| Textauszug |
"""

Wirtschaft

Druckerei Stürtz in Würzburg muss schließen

Die Würzburger Traditionsdruckerei Stürtz stellt den Betrieb ein. Den 240 Mitarbeitern des Unternehmens sei zum 1. Oktober gekündigt worden.
Druckerei Stürtz in Würzburg muss schließen Symbolbild: dpa
 
von DPA
Die Würzburger Traditionsdruckerei Stürtz stellt den Betrieb ein. Den 240 Mitarbeitern des Unternehmens sei zum 1. Oktober gekündigt worden, hieß es am Donnerstag aus dem Unternehmen. "Dieser Turnaround ist nicht geglückt", sagte Geschäftsführer Dirk Eichelbaum. Mehrere Medien hatten zuvor von der Schließung berichtet.

Stürtz hatte Ende Juni Insolvenz angemeldet und führt das Insolvenzverfahren in Eigenverwaltung. Der Zeitraum, in dem die Firma ihre Rechnungen aus Insolvenzgeld decken kann, endet nun. Nach Angaben Eichelbaums ist das der Grund für die Schließung. Die Druckerei sucht weiterhin nach einem Investor, um die Schließung noch abzuwenden. "Würde sich jetzt noch ein Investor finden, würde auch verhandelt werden", sagte eine Sprecherin.

"""

[Gespeicherte Daten]
"""

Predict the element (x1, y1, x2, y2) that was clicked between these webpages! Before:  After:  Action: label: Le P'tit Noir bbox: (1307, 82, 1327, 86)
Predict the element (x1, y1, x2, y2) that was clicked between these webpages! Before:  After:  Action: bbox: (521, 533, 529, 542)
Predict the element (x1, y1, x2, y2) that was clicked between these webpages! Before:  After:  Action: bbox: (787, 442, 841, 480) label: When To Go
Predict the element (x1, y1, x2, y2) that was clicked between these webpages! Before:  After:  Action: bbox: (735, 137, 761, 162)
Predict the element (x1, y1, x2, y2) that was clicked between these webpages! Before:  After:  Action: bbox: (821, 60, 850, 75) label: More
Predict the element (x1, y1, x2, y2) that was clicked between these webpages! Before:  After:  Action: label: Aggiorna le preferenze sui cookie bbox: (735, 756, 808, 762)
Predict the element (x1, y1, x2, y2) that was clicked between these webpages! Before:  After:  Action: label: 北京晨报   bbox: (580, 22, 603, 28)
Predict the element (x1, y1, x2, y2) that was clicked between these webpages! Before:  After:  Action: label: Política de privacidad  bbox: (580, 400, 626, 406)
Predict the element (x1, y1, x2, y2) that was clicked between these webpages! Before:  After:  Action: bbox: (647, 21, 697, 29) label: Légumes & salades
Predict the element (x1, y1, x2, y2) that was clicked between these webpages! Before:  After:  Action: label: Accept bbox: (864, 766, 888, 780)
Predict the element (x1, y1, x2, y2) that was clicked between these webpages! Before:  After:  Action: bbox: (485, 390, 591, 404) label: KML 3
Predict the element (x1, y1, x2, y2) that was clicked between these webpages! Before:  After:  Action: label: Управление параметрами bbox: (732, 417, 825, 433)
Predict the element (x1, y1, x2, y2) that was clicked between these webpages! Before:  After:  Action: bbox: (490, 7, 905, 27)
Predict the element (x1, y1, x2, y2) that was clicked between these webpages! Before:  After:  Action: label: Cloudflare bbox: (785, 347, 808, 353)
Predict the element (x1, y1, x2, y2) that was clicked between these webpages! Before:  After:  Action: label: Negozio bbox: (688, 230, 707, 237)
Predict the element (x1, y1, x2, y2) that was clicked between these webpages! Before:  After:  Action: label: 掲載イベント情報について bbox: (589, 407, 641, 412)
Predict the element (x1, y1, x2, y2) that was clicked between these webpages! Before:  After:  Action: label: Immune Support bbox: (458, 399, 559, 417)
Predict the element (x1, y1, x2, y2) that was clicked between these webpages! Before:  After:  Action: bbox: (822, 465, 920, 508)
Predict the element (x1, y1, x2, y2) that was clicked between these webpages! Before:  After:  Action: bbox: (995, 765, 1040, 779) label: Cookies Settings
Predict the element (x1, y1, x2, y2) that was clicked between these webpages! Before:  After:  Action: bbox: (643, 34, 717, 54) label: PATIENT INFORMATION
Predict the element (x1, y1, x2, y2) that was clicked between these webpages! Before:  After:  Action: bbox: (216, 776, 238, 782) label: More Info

"""

| Aufgabe A |
Bitte beantworten Sie zum Artikel über die Druckerei Stürtz die folgenden Fragen:
(i) Wie vielen Mitarbeitern wurde gekündigt, und zu welchem Datum?
(ii) Wann hatte Stürtz Insolvenz angemeldet?
(iii) Wie heißt der Geschäftsführer des Unternehmens?
| Aufgabe B |
Setzen Sie den Artikel über die Druckerei Stürtz nach seinem letzten Satz fort.

| Endgültige Antwort A |
(i) 240 Mitarbeitern, zum 1. Oktober
(ii) Ende Juni
(iii) Dirk Eichelbaum

| Endgültige Antwort B |
Das laufende Verfahren ist die dritte Insolvenz von Stürtz in drei Jahren. Nach einer missglückten Fusion mit einer Augsburger Druckerei war das Unternehmen Anfang März von der Sanierungs-Holding Solvesta übernommen worden. Stürtz wurde 1830 als Universitätsdruckerei gegründet und hatte sich auf hochwertige Druckmedien spezialisiert, unter anderem auf Schulbücher.